Looking for any pictures of the Steam Tanker Desabla which was sunk in 1915 off Tod Head in the North Sea by U17.

Built in 1913 by Hawthorne Leslie for Bank Line Glasgow
6047 GRT, 128metres x 16.6m x 9.9m 
She operated mainly in the US until 1914 when she was leased to the Royal Navy to carry oil from Texas to the UK.

After searching for her for 3 years we finally found and Dived her in August 2010, she is lying over on her Port Side in 67metres of water and is still remarkably intact after 95 years. An enormous ship considering she is only 6000 Tons we have Plans for her but surprisingly have been unable to find any photographs. Any ideas where to look? I imagine US may be worth a try as she spent some 2 years working there.

Any Info or advice appreciated.


----------



## ted nutt (Dec 4, 2008)

Steve 1262,Morning,as the Desabla was short lived,it may be easier to get a photograph of her sistership Barneson/Oyleric which lasted until 1942.Ted


----------



## danube4 (Aug 20, 2005)

http://www.photoship.co.uk/JAlbum Ships/Old Ships O/slides/Oyleric-01.html

photo of Oyleric sister to Desabla

Barney.


----------



## Graybeard (Sep 23, 2006)

Hello Danube4,
Thank you for identifying that photo of Oyleric. I bought a copy of that very photo in a fair some years ago in the hopes it was some little known "O" class RFA of the early 1920's. The quest is now over,
Many thanks.


----------



## stevie1262 (May 24, 2008)

Thanks, i am still trying US to see if anything there as she spent most of her time there, great picture


----------



## crashedcar (Jul 20, 2010)

I just heard back from someone at Andrew Weir Shipping Limited, who was kind enough to take a look in their archives. They don't have any photographs of this vessel. 

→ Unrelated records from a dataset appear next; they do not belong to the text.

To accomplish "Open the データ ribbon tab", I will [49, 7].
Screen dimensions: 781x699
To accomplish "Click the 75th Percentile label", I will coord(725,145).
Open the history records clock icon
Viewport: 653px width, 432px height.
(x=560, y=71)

I have also started a WikiPedia page for the Desabla if anyone's interested:
http://en.wikipedia.org/wiki/SS_Desabla


----------



## crashedcar (Jul 20, 2010)

Just heard from someone who has an image of the SS Desabla. I knew one would show up eventually! Here's the link to the photograph: 

https://flic.kr/p/cxtd4w


----------



## Alistair Macnab (May 13, 2008)

*"Desabla"*

Look at the Bank Line section in the SN Directory Part 10 for a photograph of the steam tanker "Desabla". It has been there all this time (well on the way to two years) for you to refer to. 

The three ships of this class were originally built to distribute Californian oil for Weir's oil partners, to West Coast north, central and south American destinations which was originally intended as a placement before WWI to gain control of all of California's oil discoveries in and around Los Angeles not controlled by Rockefeller interests. 

Subsequent merger with Union Oil Company of California then eventual creation of the British Mexican Oil company and the Lago Oil Transportation Company (the "Mosquito Tankers) in Mexico and Venezuela respectively, brought Andrew Weir as an individual and as a company into the top ranks of 'oil barons' for a few years until Esso gradually bought out the British interests in the Americas, and in Britain after WWII. 

Some will recall British bunkering services in the UK, "Shell Mex and BP", the "Mex" part was the remnants of Weir's UK bunkering services as was "Union Petroleum" for petrol stations on land.


----------